Fortnite desafía a Apple y Google

No hay más evidencia que las que nos proporcionan los datos y la realidad es que alrededor de 2.500 millones de personas juegan a videojuegos. Esto supone una aportación a la economía mundial de unos 135.000 millones de euros anualmente. La edad media del consumidor es cada vez más elevada, lo que indica que la industria va creciendo al ritmo del usuario y día a día ofrece un abanico de posibilidades más amplio en cuanto a plataformas y modalidades de juego. Tal vez tus padres no lo sepan, pero si regularmente dedican unos minutos a jugar con el móvil, por muy casual que sea el juego, ellos también son gamers.

La industria del gaming llegaba al 2020 en un entorno más o menos cómodo y de repente llega la pandemia del covid-19.

Así de primeras era evidente que la industria se iba a resentir por retrasos en los procesos de producción, especialmente de hardware fabricado en China. Y así ha sido. Cabe señalar que la parte más dramática se la han llevado las pequeñas compañías desarrolladoras que han quedado con sus productos a medias, con proyectos por cerrar y todo a la espera de confirmaciones. Tampoco ha ayudado la cancelación de eventos y ferias.

No obstante, el negocio del videojuego dispone de un as en la manga: el contenido descargable. En este año se han incrementado casi en un 40% las descargas de videojuegos. Por ejemplo, Nintendo ha obtenido por primera vez más ingresos en ventas digitales que en productos físicos.

Aquí es donde llega el caso Fortnite.

Si alguien a estas alturas no conoce de qué hablamos, se trata de un juego battle royale, multiplataforma. Es uno de los juegos más exitosos de los últimos años y el que más ingresos ha generado en toda la historia.

¿Cómo puede ser que un juego free-to-play sea el que más ingresos obtiene?

El truco está en el contenido descargable. Si queremos que nuestro personaje luzca atractivo, debemos pagar las llamadas skins. Y estas compras en el juego se hacen a través de la tienda del respectivo sistema operativo que usemos. Esto es, la Apple Store, Google Play, etc…

Epic Games, desarrollador de Fortnite, decidió unilateralmente que ya no quería pagar la comisión del 30% que se llevan Apple o Google por las ventas en Fortnite, por considerarlas abusivas. La manera de hacerlo ha sido incluir una pasarela de pago propia y ofrecer un descuento del 20% en las compras. Haciendo números redondos, esto supone una ganancia del 10%, más el respectivo incremento en ventas, consecuencia del descuento.

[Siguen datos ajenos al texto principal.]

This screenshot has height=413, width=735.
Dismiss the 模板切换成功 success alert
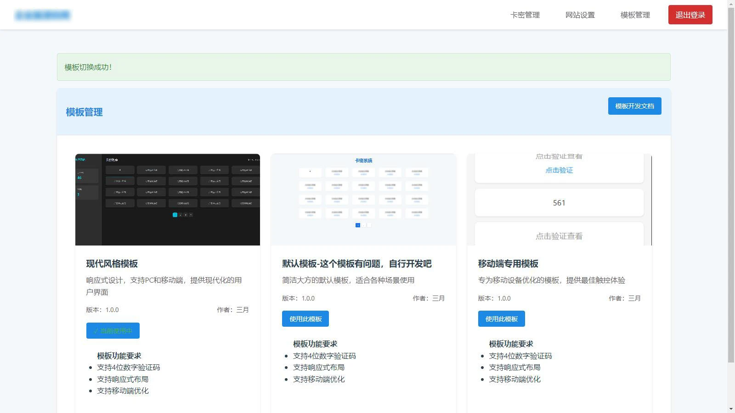pyautogui.click(x=363, y=67)
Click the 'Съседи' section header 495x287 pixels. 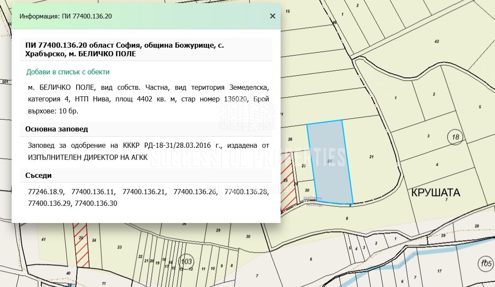[x=38, y=175]
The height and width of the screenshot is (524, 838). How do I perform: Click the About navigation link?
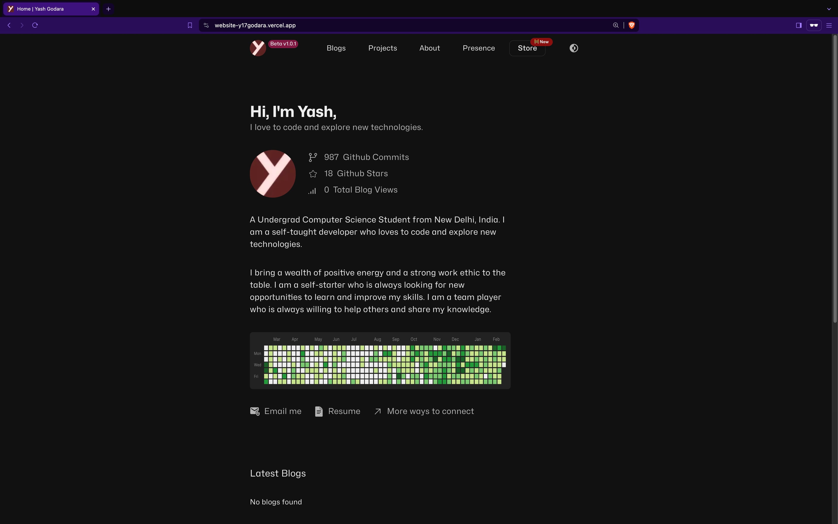[430, 48]
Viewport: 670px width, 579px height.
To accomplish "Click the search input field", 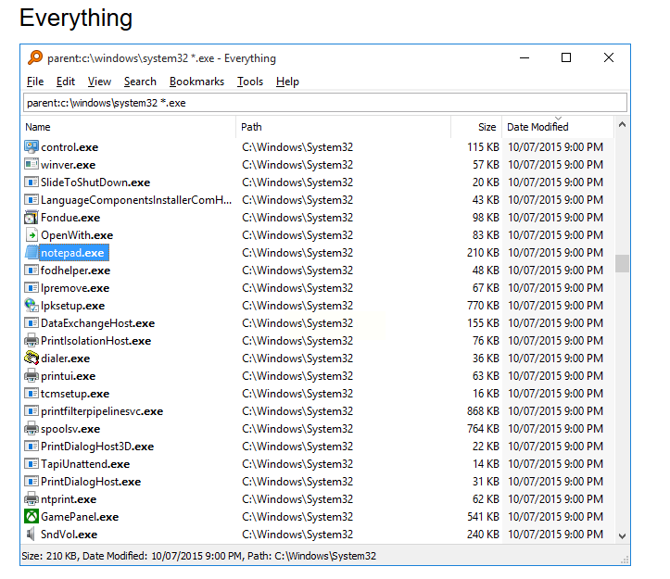I will [x=324, y=103].
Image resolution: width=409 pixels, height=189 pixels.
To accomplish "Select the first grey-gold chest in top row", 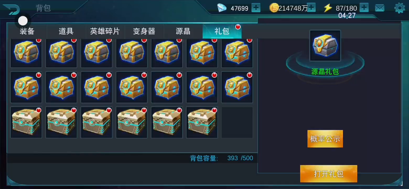I will pyautogui.click(x=26, y=53).
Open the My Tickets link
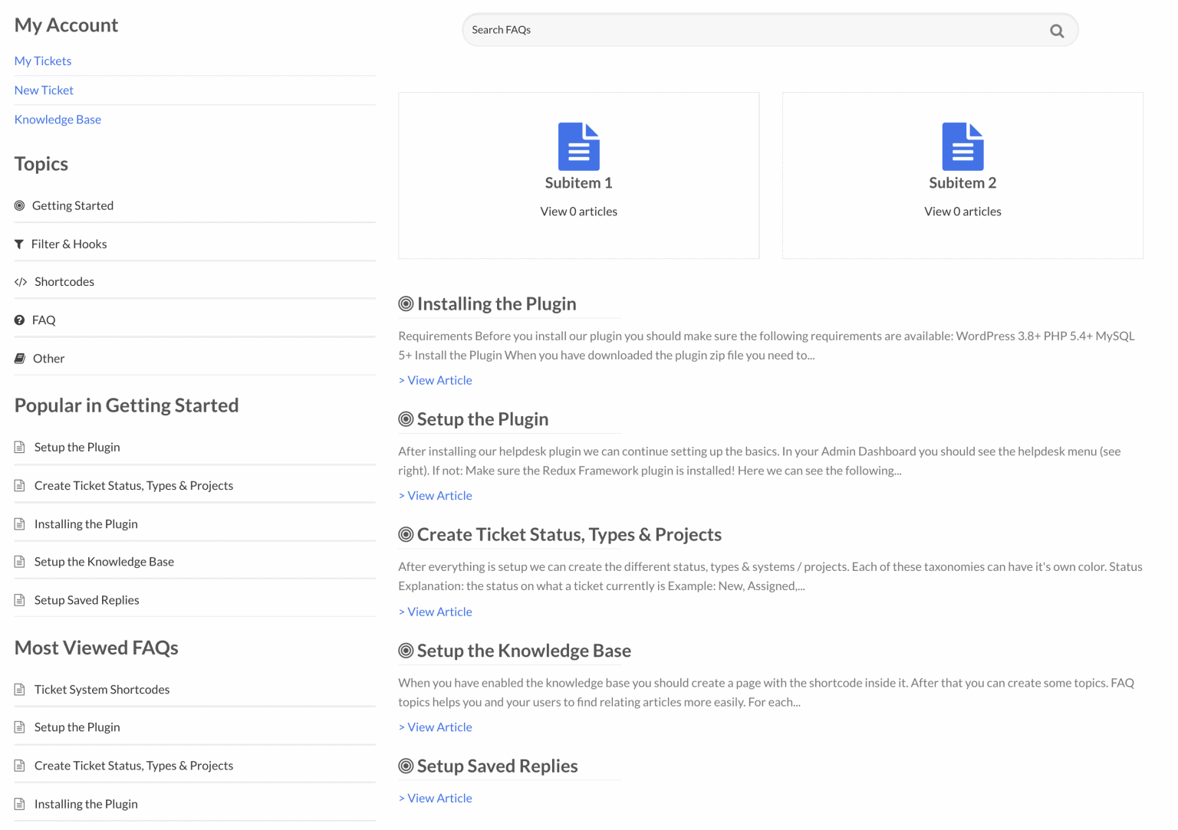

La reacción de Apple y Google fue inmediata y expulsaron la aplicación de sus tiendas online. Y la respuesta de Epic tampoco tardó y aseguran que han llevado la situación ante los tribunales, con acusaciones de monopolio.

Microsoft, por su parte, da la razón a Epic, y asegura que esta guerra perjudica seriamente a la industria del videojuego que podría ver caer otros muchos juegos que usan Unreal Engine, el motor propiedad de Epic.

La contienda acaba de empezar. Nos toca esperar a que una de las partes ceda y no sea el bolsillo del gamer el que salga perjudicado.